== Information supplied ==

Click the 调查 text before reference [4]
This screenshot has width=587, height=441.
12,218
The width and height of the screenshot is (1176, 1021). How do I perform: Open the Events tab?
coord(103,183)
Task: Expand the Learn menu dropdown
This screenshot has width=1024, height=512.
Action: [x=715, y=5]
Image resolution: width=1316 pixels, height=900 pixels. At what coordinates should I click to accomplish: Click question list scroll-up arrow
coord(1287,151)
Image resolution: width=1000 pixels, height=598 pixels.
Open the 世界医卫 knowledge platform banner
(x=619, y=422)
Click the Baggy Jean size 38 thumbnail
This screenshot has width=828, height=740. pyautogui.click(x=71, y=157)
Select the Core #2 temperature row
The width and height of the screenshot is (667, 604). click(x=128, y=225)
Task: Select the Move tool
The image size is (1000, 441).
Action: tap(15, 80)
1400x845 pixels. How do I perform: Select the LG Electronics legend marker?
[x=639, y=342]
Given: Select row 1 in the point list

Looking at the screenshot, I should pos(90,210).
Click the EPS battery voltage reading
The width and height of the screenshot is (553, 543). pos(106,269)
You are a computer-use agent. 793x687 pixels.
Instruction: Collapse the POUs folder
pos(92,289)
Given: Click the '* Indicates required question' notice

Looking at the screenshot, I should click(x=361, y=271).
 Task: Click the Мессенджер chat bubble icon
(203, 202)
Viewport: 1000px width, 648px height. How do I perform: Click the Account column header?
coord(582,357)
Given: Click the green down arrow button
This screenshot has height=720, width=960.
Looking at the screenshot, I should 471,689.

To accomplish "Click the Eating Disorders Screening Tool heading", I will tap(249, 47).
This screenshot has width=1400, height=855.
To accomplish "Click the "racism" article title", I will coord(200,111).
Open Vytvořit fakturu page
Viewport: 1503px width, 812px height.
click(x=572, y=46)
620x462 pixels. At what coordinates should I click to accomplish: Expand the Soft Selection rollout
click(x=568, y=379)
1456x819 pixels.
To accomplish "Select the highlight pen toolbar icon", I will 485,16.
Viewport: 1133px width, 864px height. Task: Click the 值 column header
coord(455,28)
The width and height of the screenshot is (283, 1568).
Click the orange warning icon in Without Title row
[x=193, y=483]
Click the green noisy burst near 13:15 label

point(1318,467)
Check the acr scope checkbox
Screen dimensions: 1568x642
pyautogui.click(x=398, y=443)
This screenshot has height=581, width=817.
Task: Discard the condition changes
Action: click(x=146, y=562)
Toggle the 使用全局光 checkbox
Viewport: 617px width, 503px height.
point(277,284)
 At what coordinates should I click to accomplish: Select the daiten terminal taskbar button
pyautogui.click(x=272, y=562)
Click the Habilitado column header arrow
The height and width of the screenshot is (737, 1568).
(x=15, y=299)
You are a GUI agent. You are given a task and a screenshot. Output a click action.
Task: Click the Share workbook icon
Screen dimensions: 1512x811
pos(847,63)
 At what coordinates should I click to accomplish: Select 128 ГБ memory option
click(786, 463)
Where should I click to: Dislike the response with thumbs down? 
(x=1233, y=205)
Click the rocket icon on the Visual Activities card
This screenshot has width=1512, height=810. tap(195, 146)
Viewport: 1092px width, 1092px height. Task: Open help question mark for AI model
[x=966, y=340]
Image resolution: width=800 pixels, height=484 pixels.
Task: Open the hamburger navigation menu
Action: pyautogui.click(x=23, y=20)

===

Exercise objective: Rewrite the lines from the line containing "You are a GUI" through the end of the records, both included, with "icon" changed to "button" and nothing else altered.

Correct result:
You are a GUI agent. You are given a task and a screenshot. Output a click action.
Task: Click the Share workbook button
Screen dimensions: 1512x811
pos(847,63)
 At what coordinates should I click to accomplish: Select 128 ГБ memory option
click(786, 463)
Where should I click to: Dislike the response with thumbs down? 
(x=1233, y=205)
Click the rocket button on the Visual Activities card
This screenshot has width=1512, height=810. tap(195, 146)
Viewport: 1092px width, 1092px height. Task: Open help question mark for AI model
[x=966, y=340]
Image resolution: width=800 pixels, height=484 pixels.
Task: Open the hamburger navigation menu
Action: pyautogui.click(x=23, y=20)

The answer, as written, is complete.